Gain in weight and increases in body fat are associated with metabolic and physiological alterations that affect health and level of physical function. Cardiovascular risk factors of blood pressure, lipids, and glucose reflect increased weight and fat. Higher levels of intraabdominal fat are associated with insulin resistance, which may cause metabolic abnormalities even in the absence of overt overweight. Intramuscular fat may also contribute to these metabolic abnormalities. Adipose tissue has the potential for paracrine effects by release of molecular factors that influence the metabolism of muscle cells.
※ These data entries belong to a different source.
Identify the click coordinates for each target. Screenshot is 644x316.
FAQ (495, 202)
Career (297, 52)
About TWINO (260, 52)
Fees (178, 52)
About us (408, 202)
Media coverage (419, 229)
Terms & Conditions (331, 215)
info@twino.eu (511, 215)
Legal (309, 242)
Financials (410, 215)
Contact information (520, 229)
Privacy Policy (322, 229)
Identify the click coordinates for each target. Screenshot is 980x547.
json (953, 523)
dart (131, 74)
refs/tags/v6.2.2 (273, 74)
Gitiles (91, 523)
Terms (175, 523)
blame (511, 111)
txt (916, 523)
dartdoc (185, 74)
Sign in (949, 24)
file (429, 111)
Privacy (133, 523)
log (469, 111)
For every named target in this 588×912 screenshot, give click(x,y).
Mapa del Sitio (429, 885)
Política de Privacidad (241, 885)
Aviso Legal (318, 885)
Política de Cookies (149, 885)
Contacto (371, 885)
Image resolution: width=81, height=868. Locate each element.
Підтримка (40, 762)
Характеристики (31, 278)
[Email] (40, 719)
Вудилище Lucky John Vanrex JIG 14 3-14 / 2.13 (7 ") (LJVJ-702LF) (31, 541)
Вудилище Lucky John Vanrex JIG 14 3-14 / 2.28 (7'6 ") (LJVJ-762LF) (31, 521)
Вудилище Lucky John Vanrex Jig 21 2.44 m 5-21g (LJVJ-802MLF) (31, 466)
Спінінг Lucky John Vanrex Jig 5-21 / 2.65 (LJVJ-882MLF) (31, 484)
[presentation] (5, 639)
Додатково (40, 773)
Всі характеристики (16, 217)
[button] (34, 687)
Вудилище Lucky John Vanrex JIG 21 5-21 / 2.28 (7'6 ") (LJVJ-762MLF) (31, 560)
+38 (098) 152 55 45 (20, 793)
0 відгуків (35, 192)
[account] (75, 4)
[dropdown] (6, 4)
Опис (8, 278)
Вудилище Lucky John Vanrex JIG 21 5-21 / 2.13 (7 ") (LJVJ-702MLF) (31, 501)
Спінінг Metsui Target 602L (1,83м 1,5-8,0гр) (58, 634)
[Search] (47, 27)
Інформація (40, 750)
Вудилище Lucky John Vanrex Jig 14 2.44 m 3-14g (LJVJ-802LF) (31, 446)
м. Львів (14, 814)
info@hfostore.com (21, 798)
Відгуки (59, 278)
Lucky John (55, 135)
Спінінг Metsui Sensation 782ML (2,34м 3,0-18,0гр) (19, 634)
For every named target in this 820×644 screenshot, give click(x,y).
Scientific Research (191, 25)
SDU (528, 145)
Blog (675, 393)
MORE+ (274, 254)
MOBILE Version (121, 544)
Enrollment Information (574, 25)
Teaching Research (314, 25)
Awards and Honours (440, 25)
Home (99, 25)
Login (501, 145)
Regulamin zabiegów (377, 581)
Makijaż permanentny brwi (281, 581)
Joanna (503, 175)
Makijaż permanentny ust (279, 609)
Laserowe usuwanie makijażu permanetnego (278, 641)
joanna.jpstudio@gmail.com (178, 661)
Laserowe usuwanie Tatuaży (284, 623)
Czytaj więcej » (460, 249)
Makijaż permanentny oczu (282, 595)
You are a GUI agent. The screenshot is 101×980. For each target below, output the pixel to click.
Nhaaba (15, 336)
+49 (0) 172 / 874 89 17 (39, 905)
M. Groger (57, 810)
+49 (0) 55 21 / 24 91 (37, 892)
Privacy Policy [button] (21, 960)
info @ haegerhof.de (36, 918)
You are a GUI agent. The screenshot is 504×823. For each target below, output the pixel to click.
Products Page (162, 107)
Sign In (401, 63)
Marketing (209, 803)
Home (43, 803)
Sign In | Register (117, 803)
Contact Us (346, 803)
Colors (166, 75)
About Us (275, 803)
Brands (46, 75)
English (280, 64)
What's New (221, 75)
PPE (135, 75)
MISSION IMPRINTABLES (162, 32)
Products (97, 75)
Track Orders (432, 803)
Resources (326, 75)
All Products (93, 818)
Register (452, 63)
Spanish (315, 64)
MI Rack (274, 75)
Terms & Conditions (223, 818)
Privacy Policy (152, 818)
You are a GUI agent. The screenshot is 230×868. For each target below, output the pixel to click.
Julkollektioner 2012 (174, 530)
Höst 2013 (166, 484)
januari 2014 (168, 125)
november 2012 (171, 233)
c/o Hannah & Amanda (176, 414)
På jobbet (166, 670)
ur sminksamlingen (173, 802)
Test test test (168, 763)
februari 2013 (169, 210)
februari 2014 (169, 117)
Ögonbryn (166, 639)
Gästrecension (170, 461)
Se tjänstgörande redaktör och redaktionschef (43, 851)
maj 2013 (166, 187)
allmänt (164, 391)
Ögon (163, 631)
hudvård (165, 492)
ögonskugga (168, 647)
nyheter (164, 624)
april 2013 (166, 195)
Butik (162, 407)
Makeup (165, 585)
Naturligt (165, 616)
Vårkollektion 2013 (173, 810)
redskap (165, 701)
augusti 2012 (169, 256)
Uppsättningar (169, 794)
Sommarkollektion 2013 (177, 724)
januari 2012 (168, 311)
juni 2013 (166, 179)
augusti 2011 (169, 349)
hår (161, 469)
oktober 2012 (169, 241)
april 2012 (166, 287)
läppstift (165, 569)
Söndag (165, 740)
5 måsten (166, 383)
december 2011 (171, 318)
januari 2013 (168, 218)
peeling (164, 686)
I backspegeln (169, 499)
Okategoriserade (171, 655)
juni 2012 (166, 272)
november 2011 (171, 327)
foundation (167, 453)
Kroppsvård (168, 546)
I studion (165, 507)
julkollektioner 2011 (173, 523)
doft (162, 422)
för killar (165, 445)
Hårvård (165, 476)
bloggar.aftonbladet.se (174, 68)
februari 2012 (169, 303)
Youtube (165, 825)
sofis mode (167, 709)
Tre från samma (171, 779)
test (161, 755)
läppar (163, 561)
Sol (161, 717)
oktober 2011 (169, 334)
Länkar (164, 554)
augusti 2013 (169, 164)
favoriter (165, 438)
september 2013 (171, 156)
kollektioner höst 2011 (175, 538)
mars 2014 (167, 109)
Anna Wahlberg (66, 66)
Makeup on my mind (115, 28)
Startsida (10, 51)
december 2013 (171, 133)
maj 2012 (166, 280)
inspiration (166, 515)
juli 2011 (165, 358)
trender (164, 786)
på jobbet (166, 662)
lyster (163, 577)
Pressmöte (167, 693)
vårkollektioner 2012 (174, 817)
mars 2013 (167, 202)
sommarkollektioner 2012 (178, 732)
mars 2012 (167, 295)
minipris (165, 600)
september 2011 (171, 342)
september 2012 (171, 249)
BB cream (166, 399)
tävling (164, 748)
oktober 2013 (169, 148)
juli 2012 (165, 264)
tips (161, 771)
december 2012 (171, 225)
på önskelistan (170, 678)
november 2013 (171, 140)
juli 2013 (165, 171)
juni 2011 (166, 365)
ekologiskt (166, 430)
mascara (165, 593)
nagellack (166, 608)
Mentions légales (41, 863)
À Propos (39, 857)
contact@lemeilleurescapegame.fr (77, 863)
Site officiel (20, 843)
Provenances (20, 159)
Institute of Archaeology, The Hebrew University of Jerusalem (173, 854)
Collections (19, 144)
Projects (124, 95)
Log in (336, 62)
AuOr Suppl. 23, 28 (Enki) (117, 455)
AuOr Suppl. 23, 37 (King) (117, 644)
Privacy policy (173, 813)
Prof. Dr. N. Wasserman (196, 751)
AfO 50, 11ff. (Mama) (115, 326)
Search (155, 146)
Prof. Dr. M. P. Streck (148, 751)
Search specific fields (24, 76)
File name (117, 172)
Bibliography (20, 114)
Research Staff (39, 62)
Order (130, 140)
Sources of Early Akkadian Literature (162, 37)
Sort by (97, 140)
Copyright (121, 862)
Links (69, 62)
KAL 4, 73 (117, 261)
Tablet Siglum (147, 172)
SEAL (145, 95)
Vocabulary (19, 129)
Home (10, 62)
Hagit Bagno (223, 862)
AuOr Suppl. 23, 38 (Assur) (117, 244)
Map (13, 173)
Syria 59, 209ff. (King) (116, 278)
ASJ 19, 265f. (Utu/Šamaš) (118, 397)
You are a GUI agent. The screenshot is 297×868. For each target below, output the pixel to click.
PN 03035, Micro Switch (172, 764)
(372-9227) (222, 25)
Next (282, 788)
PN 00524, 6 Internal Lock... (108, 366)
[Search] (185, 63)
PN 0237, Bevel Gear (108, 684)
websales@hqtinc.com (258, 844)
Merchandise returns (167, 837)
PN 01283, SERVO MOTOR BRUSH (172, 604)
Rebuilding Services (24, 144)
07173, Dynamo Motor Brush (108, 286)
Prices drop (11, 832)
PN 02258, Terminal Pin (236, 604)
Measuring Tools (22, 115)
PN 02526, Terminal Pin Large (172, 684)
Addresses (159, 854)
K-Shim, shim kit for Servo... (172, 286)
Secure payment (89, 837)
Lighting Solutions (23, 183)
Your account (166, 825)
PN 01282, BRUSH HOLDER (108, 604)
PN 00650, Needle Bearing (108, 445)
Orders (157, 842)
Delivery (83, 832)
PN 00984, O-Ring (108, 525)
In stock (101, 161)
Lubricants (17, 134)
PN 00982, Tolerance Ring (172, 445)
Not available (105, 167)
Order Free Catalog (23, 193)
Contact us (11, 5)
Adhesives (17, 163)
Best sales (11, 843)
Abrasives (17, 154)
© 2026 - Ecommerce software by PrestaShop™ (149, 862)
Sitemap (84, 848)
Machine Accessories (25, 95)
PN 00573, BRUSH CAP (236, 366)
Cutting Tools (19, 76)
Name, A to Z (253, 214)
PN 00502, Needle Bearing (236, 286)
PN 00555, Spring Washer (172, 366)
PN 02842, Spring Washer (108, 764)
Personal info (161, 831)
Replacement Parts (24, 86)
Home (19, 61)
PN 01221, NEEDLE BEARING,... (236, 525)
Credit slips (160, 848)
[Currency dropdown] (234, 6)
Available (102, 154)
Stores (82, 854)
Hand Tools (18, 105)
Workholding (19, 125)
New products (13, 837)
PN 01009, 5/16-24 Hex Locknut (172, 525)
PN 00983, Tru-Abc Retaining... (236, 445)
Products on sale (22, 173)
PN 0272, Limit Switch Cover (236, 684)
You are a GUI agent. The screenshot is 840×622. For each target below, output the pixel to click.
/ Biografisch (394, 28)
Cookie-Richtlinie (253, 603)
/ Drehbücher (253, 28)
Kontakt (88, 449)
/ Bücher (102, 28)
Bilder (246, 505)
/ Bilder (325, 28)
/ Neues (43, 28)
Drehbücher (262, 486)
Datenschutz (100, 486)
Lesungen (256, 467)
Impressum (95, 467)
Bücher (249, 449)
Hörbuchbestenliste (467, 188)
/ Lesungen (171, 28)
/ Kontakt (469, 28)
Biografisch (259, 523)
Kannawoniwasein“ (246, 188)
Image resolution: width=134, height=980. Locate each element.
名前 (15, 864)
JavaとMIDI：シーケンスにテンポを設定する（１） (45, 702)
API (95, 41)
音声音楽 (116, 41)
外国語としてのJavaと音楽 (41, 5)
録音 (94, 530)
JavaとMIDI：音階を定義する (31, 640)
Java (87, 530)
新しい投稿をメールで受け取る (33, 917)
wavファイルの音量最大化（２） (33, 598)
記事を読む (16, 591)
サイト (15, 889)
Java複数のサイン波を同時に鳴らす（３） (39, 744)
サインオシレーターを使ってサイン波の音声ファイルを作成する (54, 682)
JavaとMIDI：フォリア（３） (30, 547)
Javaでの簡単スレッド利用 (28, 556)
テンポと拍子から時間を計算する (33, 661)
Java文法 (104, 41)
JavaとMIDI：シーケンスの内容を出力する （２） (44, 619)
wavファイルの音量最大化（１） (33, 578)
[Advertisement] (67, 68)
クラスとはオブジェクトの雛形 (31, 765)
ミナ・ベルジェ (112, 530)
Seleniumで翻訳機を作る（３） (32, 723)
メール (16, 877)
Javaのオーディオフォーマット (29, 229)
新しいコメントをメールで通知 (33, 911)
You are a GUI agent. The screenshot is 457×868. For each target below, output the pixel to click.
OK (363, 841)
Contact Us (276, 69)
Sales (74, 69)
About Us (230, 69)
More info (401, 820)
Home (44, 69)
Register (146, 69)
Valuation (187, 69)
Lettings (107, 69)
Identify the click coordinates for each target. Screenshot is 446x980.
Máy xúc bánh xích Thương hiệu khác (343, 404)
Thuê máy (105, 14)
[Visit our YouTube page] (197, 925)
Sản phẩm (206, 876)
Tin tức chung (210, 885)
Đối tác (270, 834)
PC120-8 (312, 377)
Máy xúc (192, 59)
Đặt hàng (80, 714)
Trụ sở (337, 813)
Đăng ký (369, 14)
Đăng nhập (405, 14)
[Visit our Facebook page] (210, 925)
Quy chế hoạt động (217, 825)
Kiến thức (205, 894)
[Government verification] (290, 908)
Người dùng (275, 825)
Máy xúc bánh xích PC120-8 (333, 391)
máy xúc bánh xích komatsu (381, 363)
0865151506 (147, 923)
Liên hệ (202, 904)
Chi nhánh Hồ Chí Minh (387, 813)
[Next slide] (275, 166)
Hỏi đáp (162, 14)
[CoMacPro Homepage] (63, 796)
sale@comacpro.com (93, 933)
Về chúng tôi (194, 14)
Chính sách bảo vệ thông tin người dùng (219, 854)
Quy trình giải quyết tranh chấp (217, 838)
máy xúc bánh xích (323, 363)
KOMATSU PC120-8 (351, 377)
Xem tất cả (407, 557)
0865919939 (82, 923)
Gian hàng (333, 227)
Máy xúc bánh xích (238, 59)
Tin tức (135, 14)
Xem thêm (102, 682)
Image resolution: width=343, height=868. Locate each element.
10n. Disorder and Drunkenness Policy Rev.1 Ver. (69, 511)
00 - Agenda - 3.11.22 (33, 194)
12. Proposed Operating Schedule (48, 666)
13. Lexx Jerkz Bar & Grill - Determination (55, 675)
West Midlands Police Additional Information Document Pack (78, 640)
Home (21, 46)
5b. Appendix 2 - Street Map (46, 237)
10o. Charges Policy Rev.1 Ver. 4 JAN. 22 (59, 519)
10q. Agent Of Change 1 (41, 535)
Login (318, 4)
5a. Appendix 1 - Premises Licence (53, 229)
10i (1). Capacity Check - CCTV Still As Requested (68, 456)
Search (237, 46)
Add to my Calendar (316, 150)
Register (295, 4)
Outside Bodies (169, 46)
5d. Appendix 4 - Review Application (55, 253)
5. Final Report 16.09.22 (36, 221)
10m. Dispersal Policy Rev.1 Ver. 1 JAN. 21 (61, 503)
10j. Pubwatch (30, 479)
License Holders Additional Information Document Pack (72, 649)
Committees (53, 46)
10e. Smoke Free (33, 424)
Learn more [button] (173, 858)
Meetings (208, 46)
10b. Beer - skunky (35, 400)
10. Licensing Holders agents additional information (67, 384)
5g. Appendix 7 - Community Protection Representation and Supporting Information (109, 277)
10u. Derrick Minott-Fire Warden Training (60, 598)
Adipose tissue may also play an important role in the promotion of inflammation and its health-related effects. In the past, fat was regarded primarily as an energy storage tissue primarily active in production of sex steroids and glucocorticoid metabolism. However, adipocytes actively produce and secrete a number of hormones and proteins, termed adipokines, which may have both local and systemic effects. These factors include leptin, angiotensin, resistin, adiponectin, plasminogen-activator inhibitor 1, and the cytokines, IL-6, and tumor necrosis factor alpha. Many of these substances have been associated with cardiovascular morbidity, disability, or risk of mortality. As the importance of these and other newly identified molecular metabolic regulators is identified for obesity, we may come to understand more about physiological function in old age. For instance, leptin is highly correlated with body fat even in old age, and was thought to primarily regulate fat mass. Leptin may also play a role in the regulation of bone metabolism and in the vascular system. Activated macrophages are present in adipose tissue and related to expansion of adipose depots. Subcutaneous adipose tissue may be less able to store excess lipid in obesity and in old age. As a result, ectopic growth of fat cells may occur in and around selected organs including muscle, liver, and heart.